• Listed entries:
────────────────────

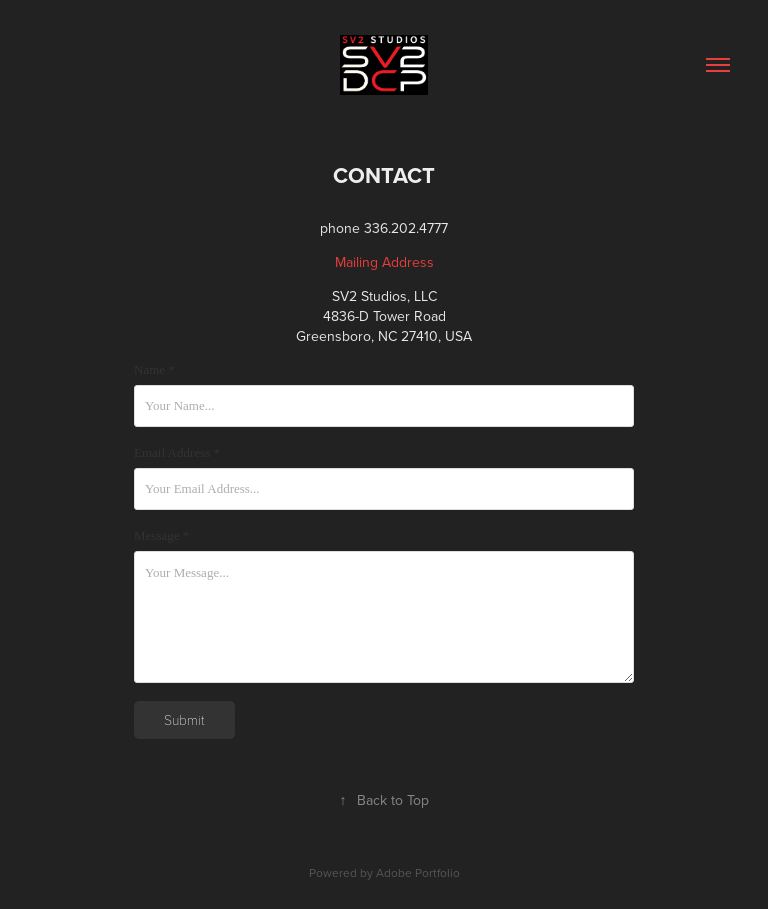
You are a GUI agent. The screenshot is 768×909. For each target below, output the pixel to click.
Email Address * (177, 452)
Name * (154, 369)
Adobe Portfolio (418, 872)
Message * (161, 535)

────────────────────

• Requirement: Write out every line of the records again, requests included, but multiply each coordinate in the answers by 1.35 and round it to a whole number, with halves rounded up. Omit the pictures.

• Response for this exercise:
You are a GUI agent. The screenshot is 768×909. For each target below, output the pixel to click.
Email Address * (239, 610)
Name * (208, 498)
Adobe Portfolio (564, 1177)
Message * (217, 722)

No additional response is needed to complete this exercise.